Mulheres mutiladas não só no corpo...
Mas na alma.
Vamos falar de Otília Texeira Lima....
Ex-cangaceira, e acima de tudo mulher.
Fora raptada, com os cangaceiros teve que pelas caatingas embrenhar.
Enfrentado aquela guerra que não era sua, vivendo com lobos se defendendo das aves de rapina.
Qual seria sua sina?
Certa vez, fugindo de mais uma persiga.
Fora encurralada pela volante de Zé Rufino.
O ano era 1935.
Junto ao pequeno grupo: ela, Mariano, Criança, Pau Ferro, Pai Velho.
Tudo fez para escapar, Mariano lutou, tentou abrir fogo para ela resgatar, mas para sua triste sina não teve saida, foi se entregar.
Presa pela volante de Rufina.
Otília sofreria muito nas mãos dos atrozes soldados.
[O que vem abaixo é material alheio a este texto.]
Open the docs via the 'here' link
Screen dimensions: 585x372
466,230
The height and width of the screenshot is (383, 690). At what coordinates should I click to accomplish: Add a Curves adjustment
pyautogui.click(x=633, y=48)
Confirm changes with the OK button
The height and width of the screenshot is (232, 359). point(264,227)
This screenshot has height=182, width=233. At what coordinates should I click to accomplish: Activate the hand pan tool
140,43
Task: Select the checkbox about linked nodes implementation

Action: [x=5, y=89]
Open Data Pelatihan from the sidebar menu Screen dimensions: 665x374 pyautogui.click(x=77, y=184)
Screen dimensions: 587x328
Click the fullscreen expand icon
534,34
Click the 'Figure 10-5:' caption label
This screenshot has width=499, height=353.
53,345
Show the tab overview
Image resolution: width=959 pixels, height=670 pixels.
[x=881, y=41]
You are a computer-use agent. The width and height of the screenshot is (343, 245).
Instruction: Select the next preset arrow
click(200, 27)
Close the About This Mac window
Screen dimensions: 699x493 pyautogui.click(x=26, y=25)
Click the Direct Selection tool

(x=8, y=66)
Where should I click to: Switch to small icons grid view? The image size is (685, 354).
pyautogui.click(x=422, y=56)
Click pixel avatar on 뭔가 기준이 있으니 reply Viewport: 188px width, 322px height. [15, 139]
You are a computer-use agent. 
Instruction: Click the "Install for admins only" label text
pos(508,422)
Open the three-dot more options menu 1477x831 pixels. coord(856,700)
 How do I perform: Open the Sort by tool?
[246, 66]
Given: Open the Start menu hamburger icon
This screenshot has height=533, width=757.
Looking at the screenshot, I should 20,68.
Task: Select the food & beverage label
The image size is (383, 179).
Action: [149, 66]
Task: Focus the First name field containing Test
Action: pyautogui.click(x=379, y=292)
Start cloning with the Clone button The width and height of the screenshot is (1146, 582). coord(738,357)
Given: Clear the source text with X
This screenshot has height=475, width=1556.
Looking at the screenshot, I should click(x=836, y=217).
Atitudes selvagens, sentença que a quase todas as cangaceiras fora decretada ao serem capturadas,
Marcaria sua vida, prendendo-a , não só naquela sela fria e suja, mas a manteria cativa do seu sofrido passado.
Otília era abusada sexualmente todas as noites pelos comandados de Zé Rufino, sofria maus tratos, era covardemente esbofeteada .
Essa foi mais uma chaga aberta no coração dessa sofrida mulher.
Quantas dores Otília não carregou por anos nas profundezas do seu coração?
Ficou registrada não só na linha do tempo, nem dos livros, mas nas linhas profundas que marcaram a expressão do seu rosto sofrido.